Минимум 60/800 означает, что капитан может произвести посадку в условиях не хуже чем: нижняя кромка облаков 60 метров, видимость на посадочной полосе 800 метров.

И посадить самолет в таких условиях для экипажа иногда труднее, чем пересечь грозовой фронт.

Право посадки по более низкому минимуму погоды капитан зарабатывает большим стажем полетов, длительными и упорными тренировками, слетанностью экипажа, проверками; кто-то из летных начальников берет ответственность на себя и допускает его. А пока допуска нет, летай по более высокому, доступному тебе минимуму, допустим, 80х1000… и жди погоды.

А пассажиров возят ведь и более опытные, и совсем молодые капитаны.

Вот и долетели «быстро».

А тут вдруг встречный ветер усилился в полете, и, по всем прикидкам, топлива до пункта посадки может не хватить. Приходится садиться на дозаправку по пути. Снова прилетели «быстро».

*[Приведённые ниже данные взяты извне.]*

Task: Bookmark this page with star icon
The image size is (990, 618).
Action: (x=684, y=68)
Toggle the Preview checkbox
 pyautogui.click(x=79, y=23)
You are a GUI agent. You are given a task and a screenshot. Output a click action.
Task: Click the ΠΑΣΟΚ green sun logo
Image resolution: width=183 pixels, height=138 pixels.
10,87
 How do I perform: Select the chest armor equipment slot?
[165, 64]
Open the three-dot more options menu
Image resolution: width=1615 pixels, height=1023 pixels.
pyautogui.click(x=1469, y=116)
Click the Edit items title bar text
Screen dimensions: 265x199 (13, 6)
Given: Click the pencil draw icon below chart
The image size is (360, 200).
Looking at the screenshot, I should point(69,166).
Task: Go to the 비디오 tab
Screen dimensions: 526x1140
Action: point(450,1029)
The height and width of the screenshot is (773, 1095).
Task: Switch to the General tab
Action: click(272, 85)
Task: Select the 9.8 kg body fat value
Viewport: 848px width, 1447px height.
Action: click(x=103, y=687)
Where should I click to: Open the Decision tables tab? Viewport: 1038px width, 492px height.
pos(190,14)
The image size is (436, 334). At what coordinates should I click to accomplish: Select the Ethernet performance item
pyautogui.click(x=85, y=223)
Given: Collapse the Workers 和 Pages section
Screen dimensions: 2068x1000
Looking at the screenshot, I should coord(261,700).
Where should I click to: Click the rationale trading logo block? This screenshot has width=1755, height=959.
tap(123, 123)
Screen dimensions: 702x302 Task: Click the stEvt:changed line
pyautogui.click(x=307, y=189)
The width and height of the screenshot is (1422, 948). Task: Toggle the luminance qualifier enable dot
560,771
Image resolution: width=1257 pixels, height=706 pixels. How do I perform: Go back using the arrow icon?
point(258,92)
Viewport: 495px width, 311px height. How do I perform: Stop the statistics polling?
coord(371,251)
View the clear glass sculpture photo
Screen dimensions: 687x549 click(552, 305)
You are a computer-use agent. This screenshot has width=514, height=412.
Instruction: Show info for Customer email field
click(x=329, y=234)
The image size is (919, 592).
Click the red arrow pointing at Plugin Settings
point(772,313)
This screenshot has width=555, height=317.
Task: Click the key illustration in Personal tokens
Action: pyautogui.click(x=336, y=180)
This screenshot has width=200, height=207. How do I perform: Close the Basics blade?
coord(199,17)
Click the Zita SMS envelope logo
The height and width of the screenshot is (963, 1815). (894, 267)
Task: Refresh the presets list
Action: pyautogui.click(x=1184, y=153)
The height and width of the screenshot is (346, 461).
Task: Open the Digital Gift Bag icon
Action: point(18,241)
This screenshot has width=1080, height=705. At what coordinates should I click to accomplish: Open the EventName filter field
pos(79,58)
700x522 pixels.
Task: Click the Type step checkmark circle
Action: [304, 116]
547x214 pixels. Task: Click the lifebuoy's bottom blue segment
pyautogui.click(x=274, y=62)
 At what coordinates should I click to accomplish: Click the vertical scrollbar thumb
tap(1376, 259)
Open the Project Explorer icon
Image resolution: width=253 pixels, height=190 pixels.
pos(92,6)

Таких накладок можно привести здесь сколько угодно. Это наша летная работа. И разве все объяснишь пассажирам. А они возмущаются, что формулировка задержки не конкретна: «по техническим причинам».

Еще бывает такой вариант. Сели на аэродроме — промежуточная ли посадка, или на запасной — и тут впереди закрылось. Высаживай пассажиров, на всякий случай, с вещами: мало ли что, если задержка получится надолго, — потому что кто ж его знает, когда там откроется.

У экипажа нет полной информации, и капитан пока не может принять решение. А рабочее время идет.

Ох уж это рабочее время. По закону его превышать нельзя. И когда оно у экипажа кончается, приходится идти отдыхать, даже если там, на аэродроме назначения, уже открылось.

Пассажиры возмущаются:

«А что, пилот не отдыхает из-за погоды?»

«А кто компенсирует мне сорванную деловую встречу?»

«Эти пилоты… в гостинице со стюардессами развлекаются, а мы тут в вокзале…»

Профессиональный летчик, читая претензии пассажиров, предъявляемые на форуме, срывается:

«А что, пилот не отдыхает из-за погоды?»

Хорошо, объясняю "на пальцах":

Итак, ни для кого не секрет, что человек не робот и не может работать 24 часа в сутки (даже лётчик).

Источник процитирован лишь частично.